Sealing tapes will not stick when the temperature drops, but the Caulk Warmer solves this problem too. The Caulk Warmer holds 12 (1 case) standard size caulk tubes, or 7 quart size tubes, or 12 sausage size tubes, or 7 cans of foam, or a case of floor tile. Other suggested uses include temperature sensitive products such as insulating foam, windows & door sealing tape, grease cartridges, adhesives, welding rods, gloves and more. 
New users rave about the ease of use, time and money savings that the caulk warmer affords. "There were times when we would run our diesel trucks all day long to keep foam cans warm" says Doug Long, Field Manager for Johnston Masonry in Duluth, "the caulk warmer solves that problem and saves money and wasted fuel". 
Billed as the "warming experts," Reasor Products of Duluth, MN started the company with a Pajama Warmer, created when the inventor, Lance Reasor came up with the idea of the warming bag to help out a friend who always warmed her pajamas by a woodstove at night before putting them on because she was always cold. "Being in the construction industry, I realized how the warming bag concept could be used to solve a multitude of cold weather application problems," says Lance, "and the Caulk Warmer was the natural progression of the concept."
The Caulk Warmer has been awarded a Bronze Medal in recognition of the invention from the Minnesota Inventors Congress. The bags are available for purchase on the website at www.caulkwarmer.com, and vendor relationships are currently being developed.


----------



## apehangeralfy (Nov 10, 2008)

he said caulk warmer...:laughing::laughing::laughing:

Sorry, I couldn't restrain myself... we always have a good laugh at the new guys going down for some black caulk....:laughing::laughing:

A little juvenile humor always makes the day better...



edit; Although it stays warm here most of the year we still have some cold weeks and can relate to how annoying it is to work with caulking or roof cement when the temps are low. I remember more than once when I first started roofing seeing guy light the buckets of bull on fire to warm them up.... pour a bit of gas in and light it up, it was workable in no time...


----------



## Grumpy (Oct 29, 2008)

LOL we make the same caulk jokes too. Roofers are so gay. Hah!


----------



## English Roofer (Dec 26, 2008)

Grumpy said:


> LOL we make the same caulk jokes too. Roofers are so gay. Hah!


Gay means homosexual over here lol:blink:
Cheers
Dave


----------



## Grumpy (Oct 29, 2008)

Same meaning here too Dave, that was the joke of it. 

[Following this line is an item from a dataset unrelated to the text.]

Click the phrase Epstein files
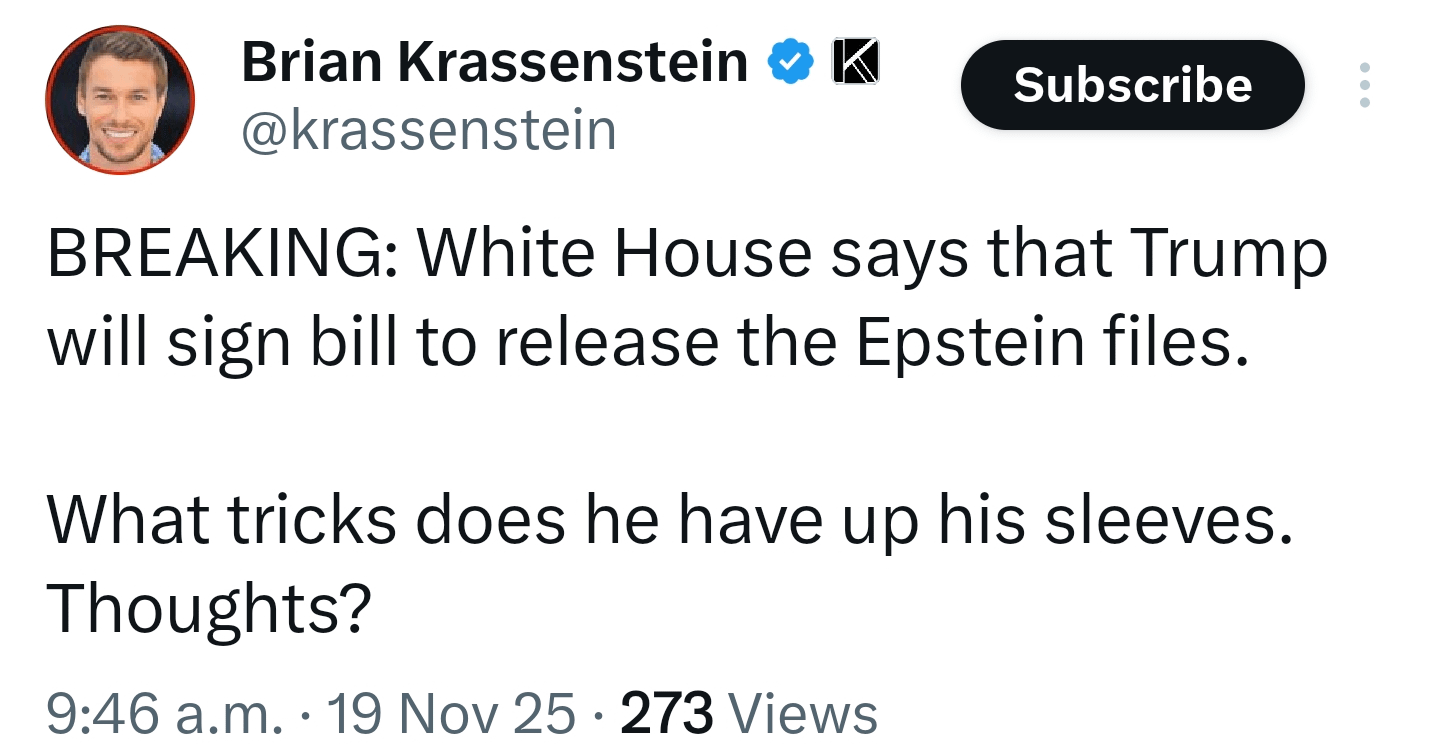The image size is (1440, 744). pyautogui.click(x=1052, y=342)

Caulk = cock. Get the black caulk, get the black cock. Get it?


----------



## English Roofer (Dec 26, 2008)

It must be an accent thing lol, that or ive led a sheltered life!
Cheers
Dave


----------



## 2ndGen (Nov 23, 2008)

Or, you can just put the tubes in the engine compartment of the truck for a couple of minutes while its running.


----------



## Grumpy (Oct 29, 2008)

We usually put them on the dash with the defros running and they heat up real quick. We've had to leave the truck running a couple of jobs... but with the price of gas, I am sure the caulk warmer would be cheaper.


----------



## AaronB. (Nov 23, 2008)

We like to store them inside overnight to warm them up and keep them in the cab while we drive and then work... I keep some in my jacket too while Im on the roof.


----------



## robert (Oct 29, 2008)

I always used the under the hood method warm engine warmed them right up


----------